U.S. Senate Majority Leader Chuck Schumer and Rep. Nydia Velázquez, along with state Sen. Jabari Brisport and Assemblymember Marcela Mitaynes, demanded a greater financial allocation from President Joe Biden’s American Jobs Plan — saying the currently-proposed $40 billion toward public housing is the US would need to be at least doubled.
“For far too long, our public housing infrastructure needs have been left unaddressed, left to get worse, and have brought serious harm to hundreds of thousands of New Yorkers,” said Schumer. “I am pushing today that one of my number one priorities in the infrastructure package is to double down on the President’s original proposal and fight for at least $80 billion in new funds to meet the capital repairs needs of Public Housing Agencies across the country, especially those of NYCHA.”
The group toured the dilapidated Red Hook Houses to highlight some of the critically needed investments in NYCHA to repair leaks, get rid of mold, and shore up gas lines that cause outages in apartments.
“If we are going to turn NYCHA around and, once again, make it the crown jewel of public housing, we must invest in it,” said Velázquez, who noted that many NYCHA resident currently face long-backlogged work orders.
The NYCHA system, which is comprised of 302 housing developments that feature a combined 169,000 apartments across 2,252 buildings, is home to 400,000 low-and moderate-income residents. The city is currently tasked with overseeing NYCHA, but investigations into its mismanagement led to the appointment of a federal monitor in 2019.
Without the injection of new funds from the American Jobs Plan, NYCHA’s complete revenue for 2021 totaled around $4.1 billion — which includes around $1 billion from tenant rent, $684 million from city and state funds, and $2.4 billion from already-existing federal sources.
Revenue for the system equals around $10,250 per resident, or just $1.82 million per building that house an average of 177 people each.
Meanwhile, the city has allocated very little toward NYCHA in its recently passed record $98.6 billion “recovery budget” for fiscal year 2022.
According to Sarah Stefanski, Assistant Director of the City’s Independent Budget Office (IBO), the City’s direct stimulus allocation is $5.9 billion from the most recent American Rescue Plan Act (not including education reopening funds). Only $18 million of this funding is going to NYCHA, as part of Mayor Bill De Blasio’s recovery Cleanup Corps program, said Stefanski.

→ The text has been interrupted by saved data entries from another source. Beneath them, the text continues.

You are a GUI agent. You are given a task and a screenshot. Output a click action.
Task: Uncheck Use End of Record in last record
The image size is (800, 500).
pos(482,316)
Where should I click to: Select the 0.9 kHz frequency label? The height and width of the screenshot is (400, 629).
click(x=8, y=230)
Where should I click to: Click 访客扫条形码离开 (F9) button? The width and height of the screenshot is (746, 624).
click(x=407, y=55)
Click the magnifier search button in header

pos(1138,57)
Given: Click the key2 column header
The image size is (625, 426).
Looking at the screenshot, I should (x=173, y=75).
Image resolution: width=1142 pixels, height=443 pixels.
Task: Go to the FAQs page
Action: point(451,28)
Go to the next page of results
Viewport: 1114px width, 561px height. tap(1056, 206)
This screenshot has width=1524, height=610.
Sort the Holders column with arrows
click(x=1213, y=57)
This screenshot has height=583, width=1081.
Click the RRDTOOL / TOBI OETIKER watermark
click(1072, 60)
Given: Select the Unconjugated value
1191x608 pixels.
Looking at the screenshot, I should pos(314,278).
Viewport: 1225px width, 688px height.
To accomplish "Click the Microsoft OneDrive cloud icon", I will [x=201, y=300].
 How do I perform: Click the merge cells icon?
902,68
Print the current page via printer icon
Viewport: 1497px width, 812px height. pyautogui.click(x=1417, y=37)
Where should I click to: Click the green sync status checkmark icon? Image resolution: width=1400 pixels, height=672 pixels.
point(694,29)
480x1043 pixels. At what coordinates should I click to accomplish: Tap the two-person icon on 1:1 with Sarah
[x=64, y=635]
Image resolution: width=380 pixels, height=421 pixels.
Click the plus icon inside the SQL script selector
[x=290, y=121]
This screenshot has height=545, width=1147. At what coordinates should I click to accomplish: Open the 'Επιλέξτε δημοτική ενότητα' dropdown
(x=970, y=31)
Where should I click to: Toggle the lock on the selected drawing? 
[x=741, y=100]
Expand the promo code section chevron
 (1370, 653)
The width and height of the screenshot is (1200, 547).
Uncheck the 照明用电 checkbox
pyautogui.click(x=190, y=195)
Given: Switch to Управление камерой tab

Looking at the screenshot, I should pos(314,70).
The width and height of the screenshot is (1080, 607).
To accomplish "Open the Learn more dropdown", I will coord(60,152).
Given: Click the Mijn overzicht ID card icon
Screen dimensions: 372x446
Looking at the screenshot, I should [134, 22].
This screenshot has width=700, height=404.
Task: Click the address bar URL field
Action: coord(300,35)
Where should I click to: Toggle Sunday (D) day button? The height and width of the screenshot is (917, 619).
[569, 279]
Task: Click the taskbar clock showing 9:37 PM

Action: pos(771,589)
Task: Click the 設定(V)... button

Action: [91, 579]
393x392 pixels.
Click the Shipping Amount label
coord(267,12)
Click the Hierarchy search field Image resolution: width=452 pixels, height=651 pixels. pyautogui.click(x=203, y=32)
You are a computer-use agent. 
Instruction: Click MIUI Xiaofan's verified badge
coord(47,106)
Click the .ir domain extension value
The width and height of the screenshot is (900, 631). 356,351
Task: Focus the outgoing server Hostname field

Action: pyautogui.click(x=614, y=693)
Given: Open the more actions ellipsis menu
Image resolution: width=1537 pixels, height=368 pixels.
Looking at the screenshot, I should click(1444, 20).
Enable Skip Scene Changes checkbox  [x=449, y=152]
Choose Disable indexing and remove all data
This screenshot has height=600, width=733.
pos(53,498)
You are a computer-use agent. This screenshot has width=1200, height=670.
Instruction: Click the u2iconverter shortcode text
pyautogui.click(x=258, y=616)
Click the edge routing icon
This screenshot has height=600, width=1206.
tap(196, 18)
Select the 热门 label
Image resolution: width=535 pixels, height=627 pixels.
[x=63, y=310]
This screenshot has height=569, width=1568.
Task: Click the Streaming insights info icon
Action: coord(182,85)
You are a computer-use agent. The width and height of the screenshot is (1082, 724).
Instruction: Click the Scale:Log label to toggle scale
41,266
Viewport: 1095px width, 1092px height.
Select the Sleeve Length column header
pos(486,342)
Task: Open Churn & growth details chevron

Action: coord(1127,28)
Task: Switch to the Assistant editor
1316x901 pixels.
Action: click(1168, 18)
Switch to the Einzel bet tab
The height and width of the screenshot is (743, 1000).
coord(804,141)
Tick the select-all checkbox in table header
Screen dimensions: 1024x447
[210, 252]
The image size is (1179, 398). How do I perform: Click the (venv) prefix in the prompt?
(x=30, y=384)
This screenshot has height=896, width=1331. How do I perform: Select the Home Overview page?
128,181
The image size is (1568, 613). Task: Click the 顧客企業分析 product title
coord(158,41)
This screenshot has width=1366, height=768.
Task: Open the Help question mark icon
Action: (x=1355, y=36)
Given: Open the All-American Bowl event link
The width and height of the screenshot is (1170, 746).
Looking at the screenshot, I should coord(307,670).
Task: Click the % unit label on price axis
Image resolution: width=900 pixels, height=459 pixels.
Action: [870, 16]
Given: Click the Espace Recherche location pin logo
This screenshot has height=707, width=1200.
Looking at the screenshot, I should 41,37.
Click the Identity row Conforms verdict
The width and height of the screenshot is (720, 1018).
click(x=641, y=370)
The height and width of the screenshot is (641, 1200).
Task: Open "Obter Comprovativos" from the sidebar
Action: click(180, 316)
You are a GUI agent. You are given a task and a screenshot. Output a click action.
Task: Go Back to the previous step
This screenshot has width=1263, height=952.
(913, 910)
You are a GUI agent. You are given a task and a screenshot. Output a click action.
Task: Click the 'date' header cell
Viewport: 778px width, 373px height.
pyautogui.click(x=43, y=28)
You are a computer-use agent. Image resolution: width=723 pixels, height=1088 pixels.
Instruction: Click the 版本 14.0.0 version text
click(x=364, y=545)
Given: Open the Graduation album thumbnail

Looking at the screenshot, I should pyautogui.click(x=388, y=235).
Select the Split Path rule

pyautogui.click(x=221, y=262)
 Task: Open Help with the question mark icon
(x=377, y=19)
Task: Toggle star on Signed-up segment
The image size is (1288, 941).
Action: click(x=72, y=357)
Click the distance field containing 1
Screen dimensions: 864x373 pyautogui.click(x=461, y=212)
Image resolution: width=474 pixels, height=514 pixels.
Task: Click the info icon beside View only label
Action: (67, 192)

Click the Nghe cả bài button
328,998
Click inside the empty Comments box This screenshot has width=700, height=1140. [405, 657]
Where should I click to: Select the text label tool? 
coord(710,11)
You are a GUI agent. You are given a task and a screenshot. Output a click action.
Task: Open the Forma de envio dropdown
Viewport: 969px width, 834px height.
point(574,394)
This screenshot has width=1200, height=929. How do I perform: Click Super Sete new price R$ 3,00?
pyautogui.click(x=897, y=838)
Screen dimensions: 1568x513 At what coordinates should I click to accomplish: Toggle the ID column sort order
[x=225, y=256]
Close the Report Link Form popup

This is in contrast to the NYC Department of Housing Preservation and Development (HPD) budget to support NYCHA expenses, which totaled $161 million for 2021, the fiscal year that just ended, and $227 million for 2022, the fiscal year that just started, Stefanski said.
Those budgeting numbers mean that the problems inside NYCHA complexes, which have been building up for decades, cannot be easily addressed without an infusion of new funds.
And those problems, Schumer said, can lead to drastic health outcomes for residents, who are afflicted with lead and mold, as well as a “maddening list” of other issues.
“Lead in the bodies of our children. Toxic mold in the lungs of our friends and neighbors. Leaky roofs. Dilapidated playgrounds. Non-working elevators. Unsafe environments. Polluting and expensive boilers and heating systems,” said Schumer. “The maddening list goes on and on.”
NYCHA’s repair backlog, alone, is more than $40 billion dollars and counting, according to the politicos, who stressed that a federal plan, coupled with other serious investments, is the only way to address the systemic problem.
“We’re working to at least double the #AmericanJobsPlan investment to make public housing livable, sustainable, & create good local jobs,” Schumer tweeted after Thursday’s rally.